Task directions:
The range to repeat runs from the line with "Where should I" to the last line below, both ends included; give it exactly and without pictures.

════

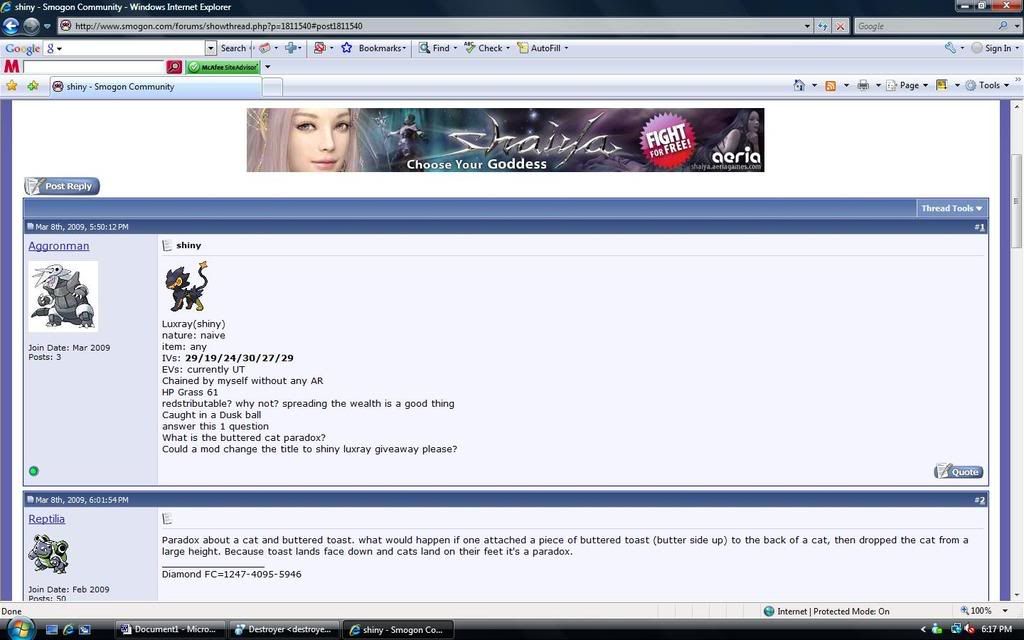This screenshot has height=640, width=1024.
Task: Open the Thread Tools dropdown
Action: click(x=951, y=208)
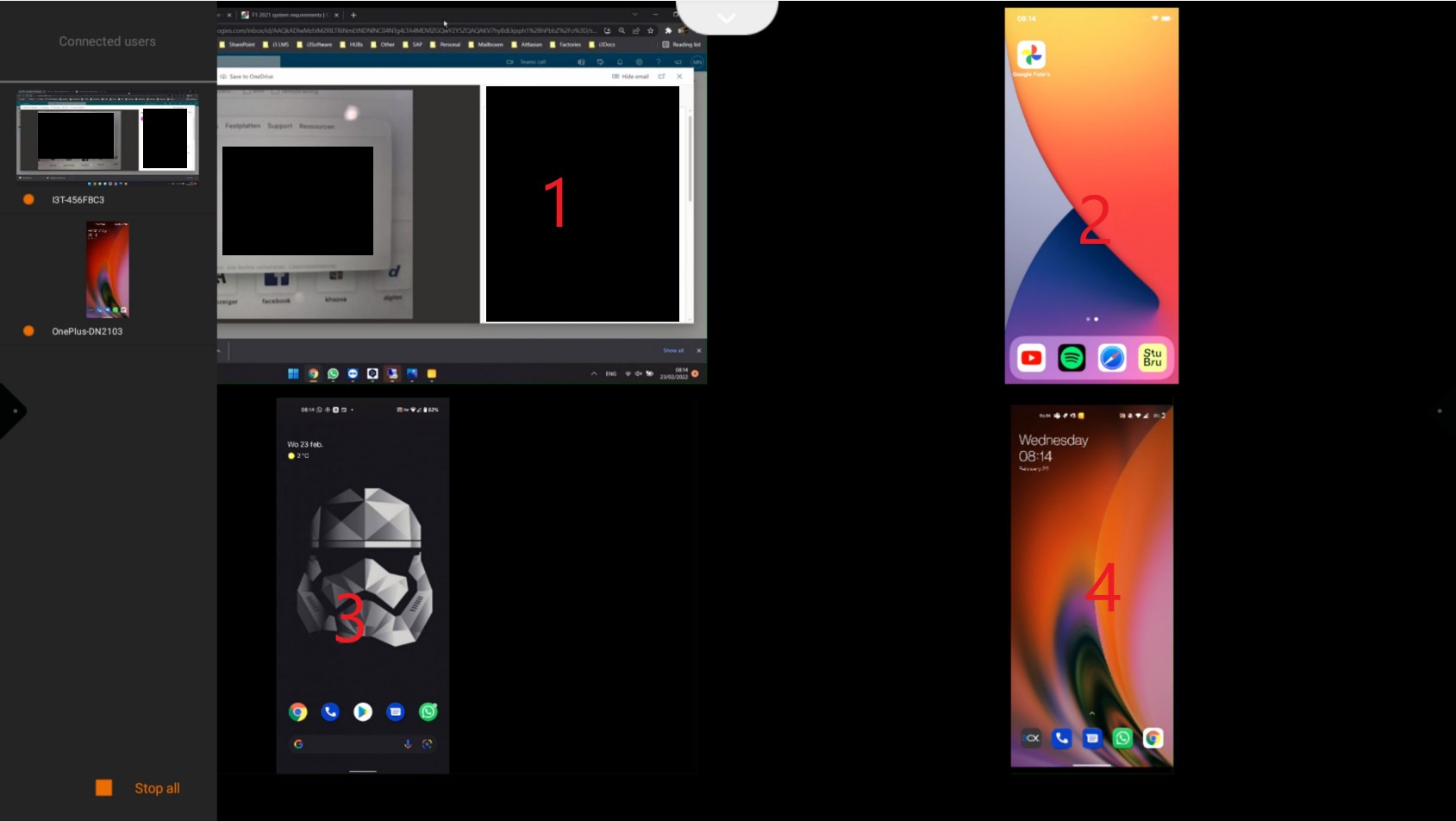
Task: Tap the Google search bar on phone 3
Action: point(362,743)
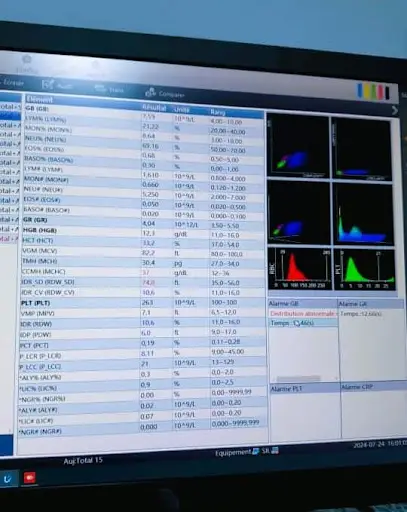Click the Résultat column header
This screenshot has width=407, height=512.
[154, 108]
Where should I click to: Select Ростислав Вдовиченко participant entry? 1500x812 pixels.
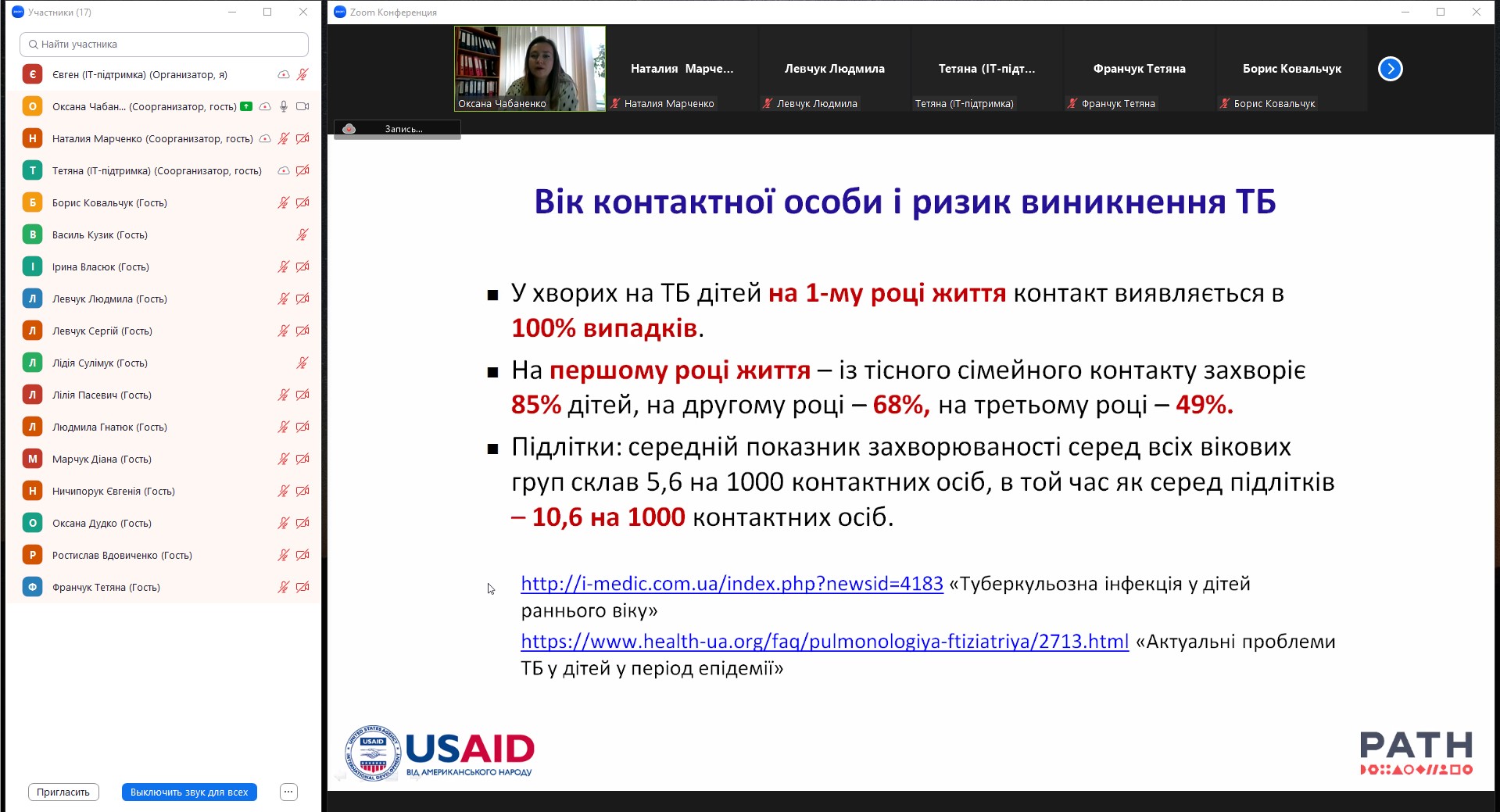(121, 555)
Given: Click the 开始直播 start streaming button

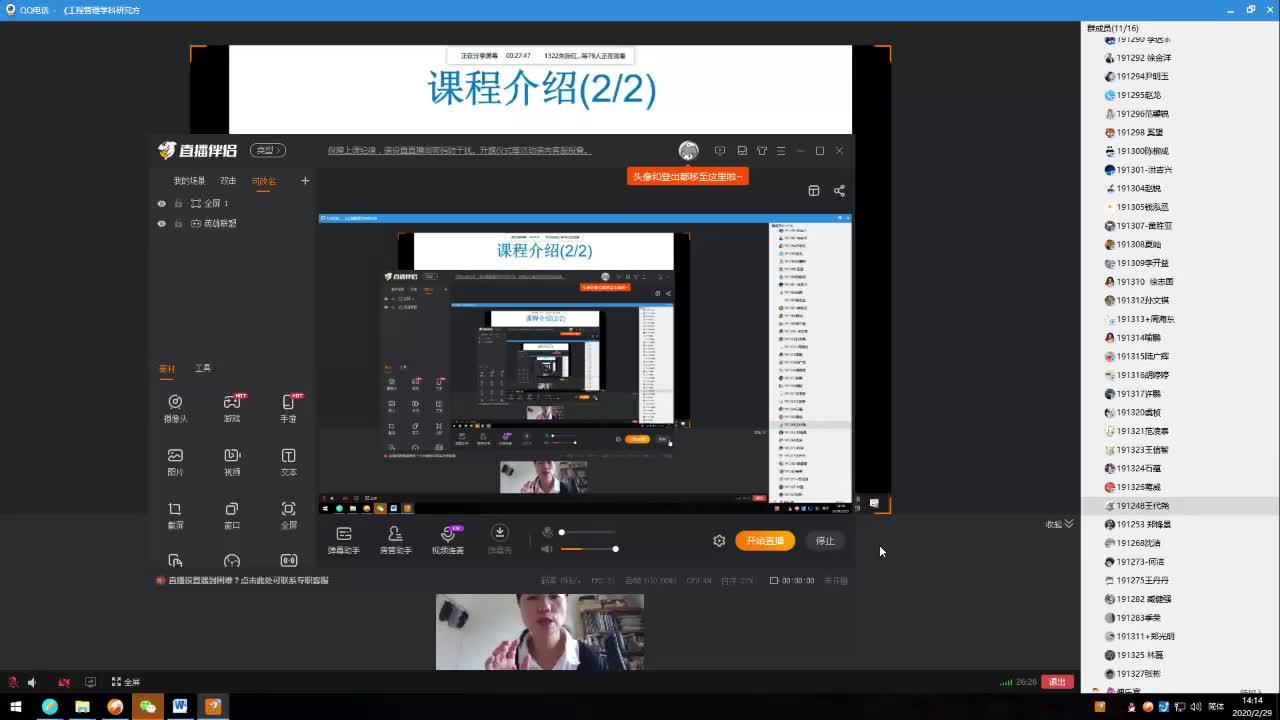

════

Task output:
Where should I click to: Select Ростислав Вдовиченко participant entry? 1500x812 pixels.
(121, 555)
Given: Click the 开始直播 start streaming button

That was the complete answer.